22nd January 2021
Chess may not strike you as a suitable subject for a flagship drama series aimed at a mainstream audience. Its stuffy aesthetics and slow, contemplative nature don’t particularly lend themselves to the dynamic visuals we’re used to seeing in our high-budget dramas. But the new Netflix original mini-series, The Queen’s Gambit, manages to effortlessly paint the game in a vivid and intriguing light.
The series follows the story of Elizabeth Harmon, a young orphan, on her path towards becoming the world’s greatest chess player.
Beginning in the 1950s, nine year-old Beth is sent to an all-girls orphanage following her mother’s death. One day, after finishing her maths test early she is sent down to the basement to beat chalk dust out of the classroom’s blackboard erasers. When in the basement, behind shelves lined with various cleaning supplies, she spots Mr Shaibel, the janitor, quietly playing chess by himself.

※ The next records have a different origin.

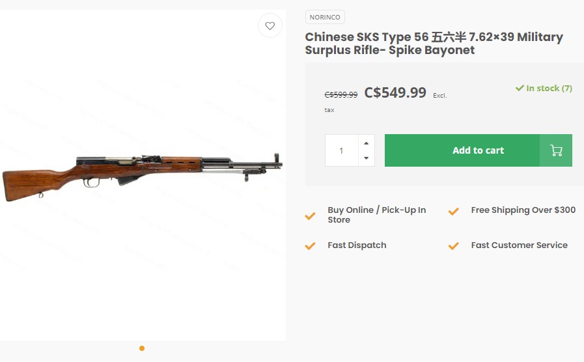This screenshot has height=362, width=584.
Task: Click the Chinese SKS Type 56 product title
Action: tap(434, 43)
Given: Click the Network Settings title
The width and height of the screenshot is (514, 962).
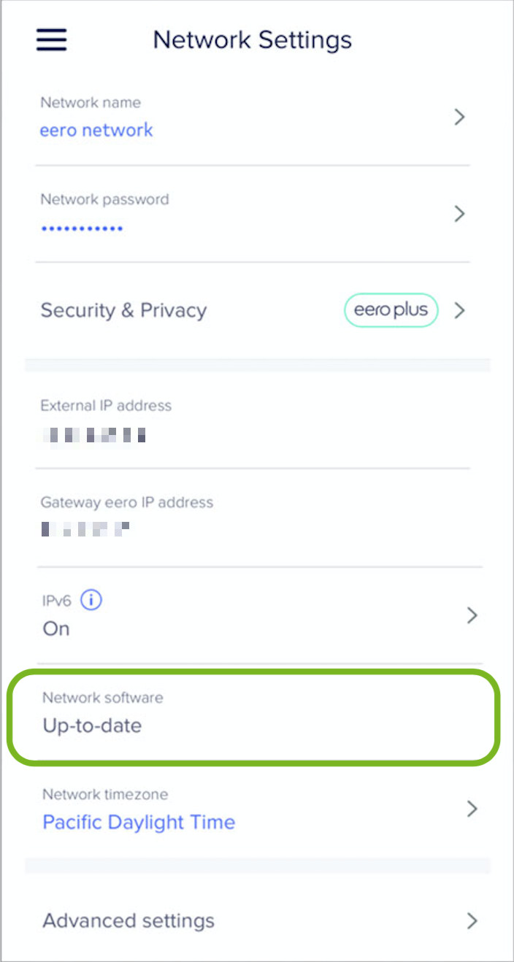Looking at the screenshot, I should (x=252, y=40).
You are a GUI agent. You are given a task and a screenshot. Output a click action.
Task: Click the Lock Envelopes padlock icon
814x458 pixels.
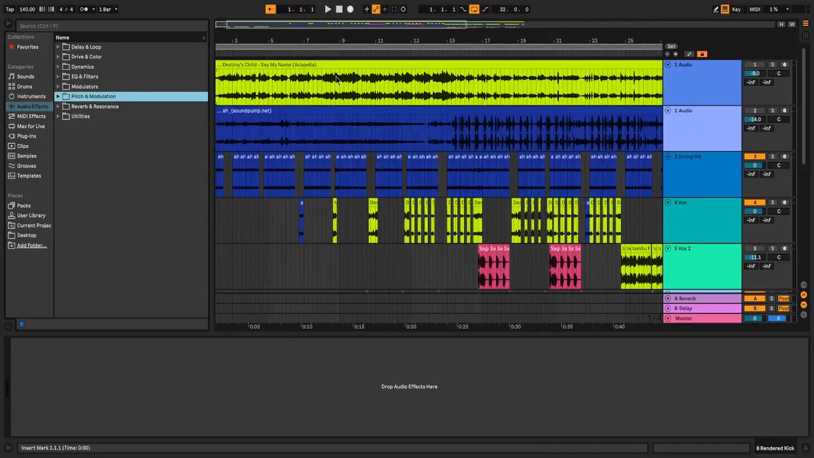tap(702, 54)
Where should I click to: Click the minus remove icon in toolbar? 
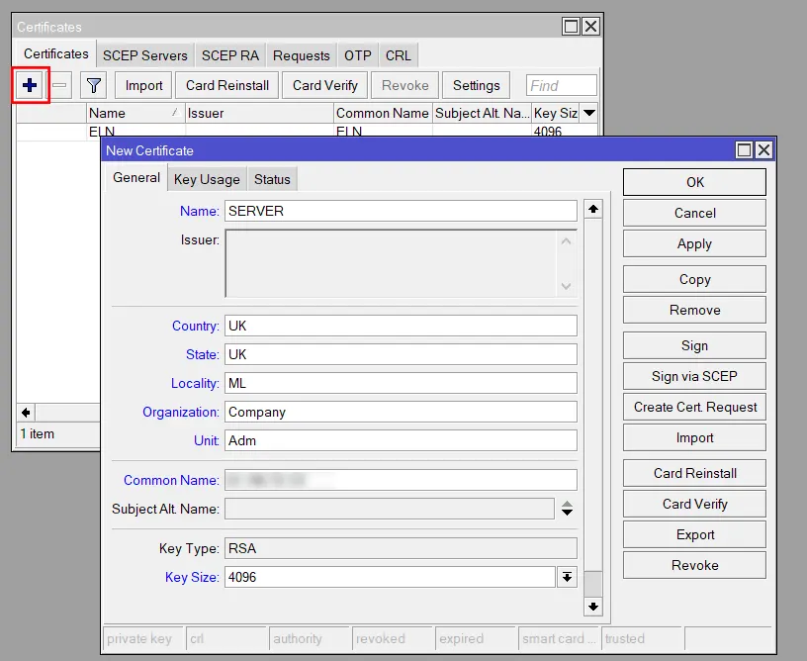click(60, 85)
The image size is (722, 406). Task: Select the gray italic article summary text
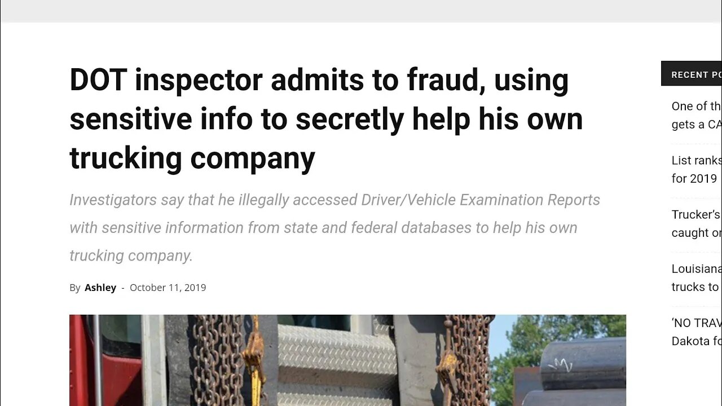point(334,228)
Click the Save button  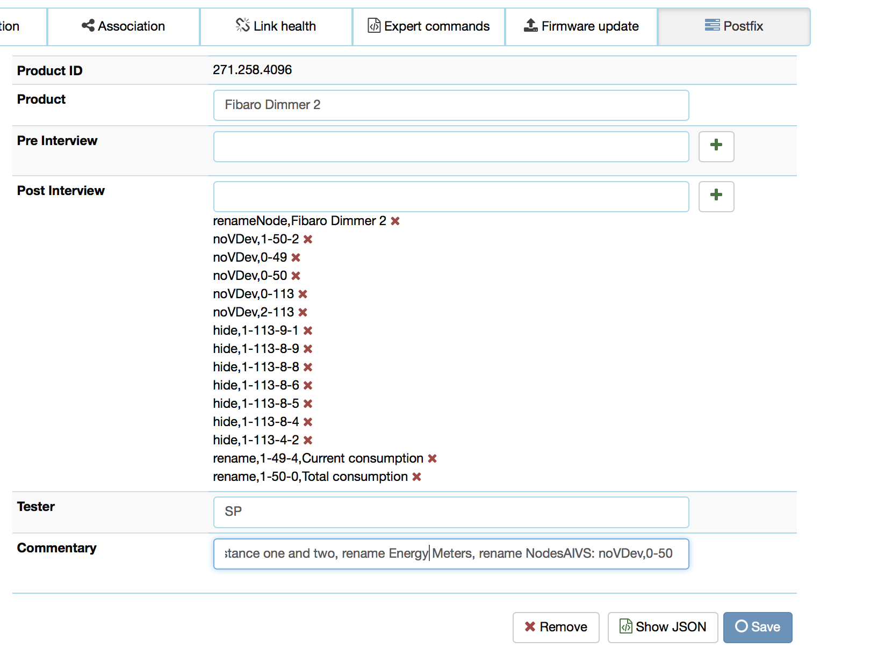coord(758,627)
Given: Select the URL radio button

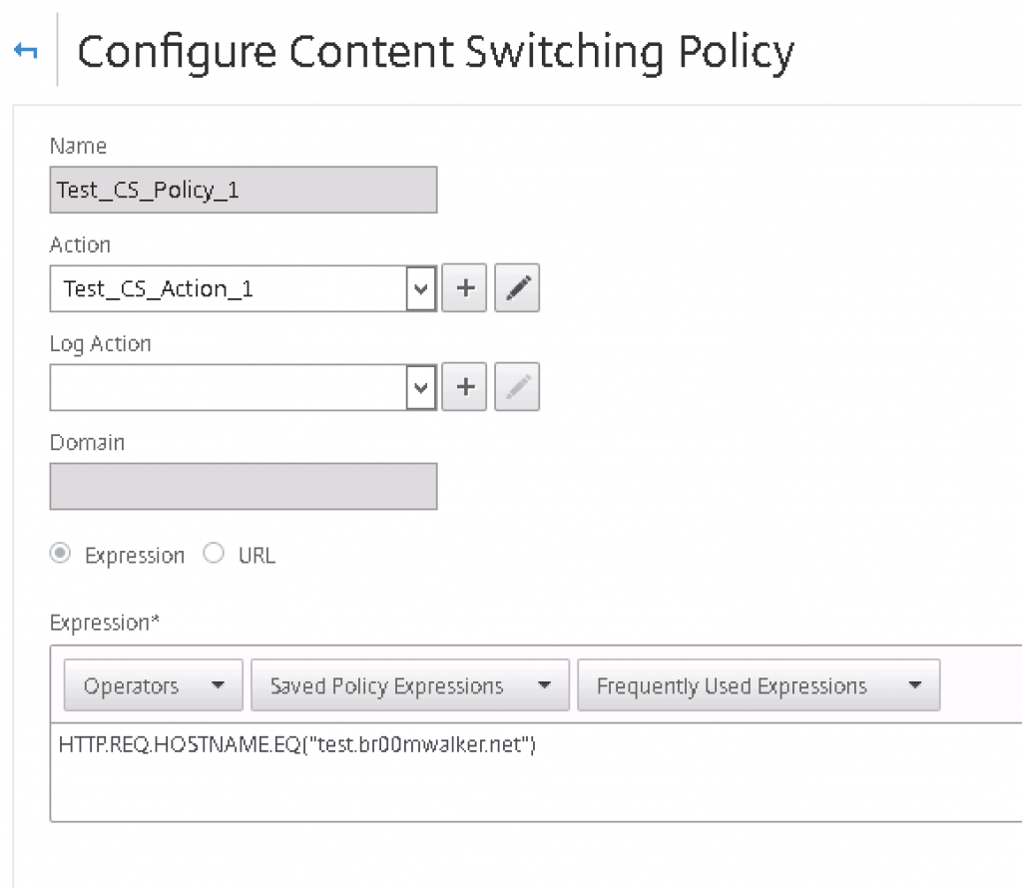Looking at the screenshot, I should pos(214,553).
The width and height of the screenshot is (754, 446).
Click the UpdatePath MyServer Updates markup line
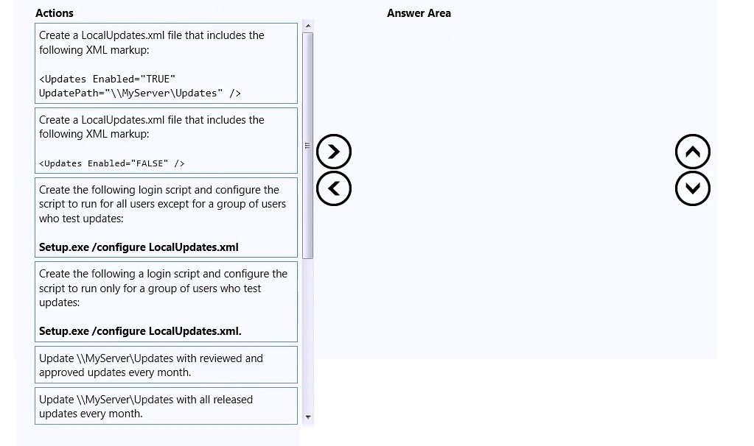139,93
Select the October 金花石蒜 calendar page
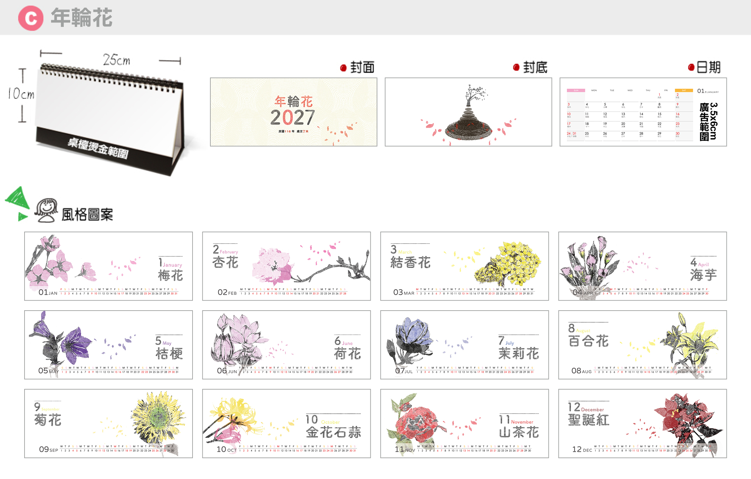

Eventually, after tempering his gruff and walrus-like demeanour Beth convinces him to teach her the game, leading to the discovery of her generational talent.
From there, Beth is later adopted by a middle-aged couple and then encouraged to continue her chess journey. Although far from a straight forward affair, Beth rapidly climbs the US chess rankings, culminating in a final showdown against the imposing Vasily Borgov of the USSR.
The series mixes coming-of-age with a host of social issues such as addiction, sexism and mental health. Although these topics are extremely common in today’s media landscape, here they aren’t used as vehicles to preach about current day issues, instead they stay firmly rooted in the time period the series is set it. For example, while addiction is rife in today’s world, Beth’s primary addiction stems from the unenlightened mid-20th century practise of giving tranquillisers to young children in order to make them more pliant. This kind of recurring commitment to the era makes for a more unique viewing and a more believable world-building experience.
Beth’s fight against addiction, her underdog arc as a woman in the man’s world of chess and the complex emotional traumas surrounding her childhood, her relationships to others and to the game all make for an incredible character study. Will she find peace outside of the game? Will she overcome her self-destructive tendencies so she can fulfil her lifelong dream? Deep down, does she even want to? Beth is such an alluring and enigmatic character that even shots of her face over the chessboard where she betrays very little are captivating. Her compelling intricacies are thanks in large part to Anya Taylor-Joy’s performance and personal contributions to the writing of Beth’s character – outlined in this interview:
One of the many strengths of the series is that it doesn’t require the audience to have a working knowledge of chess in order to enjoy it – the characters and competition are more than enough to fill the viewer in. The show also does a commendable job of teaching the audience chess along with Elizabeth in a natural and accessible way. For example, when Elizabeth is playing in her first tournament at a local high school, she says to her opponent: “I don’t get chess clocks”, in her usual forthright manner, leading to an explanation that will serve the audience throughout the rest of the series.
The story of someone so young reaching the top level of chess may seem far-fetched, but it’s surprisingly common with child prodigies defeating veteran grand masters all throughout history. From a 12 year-old Paul Morphy defeating a Hungarian grandmaster in 1850 to Judit Polgár marking her first grandmaster win in 1987 against Lev Gutman aged only 11.
All-in-all The Queen’s Gambit is a solid and captivating series, tastefully covering a wide collection of themes, spearheaded by an incredible performance from Anya Taylor-Joy.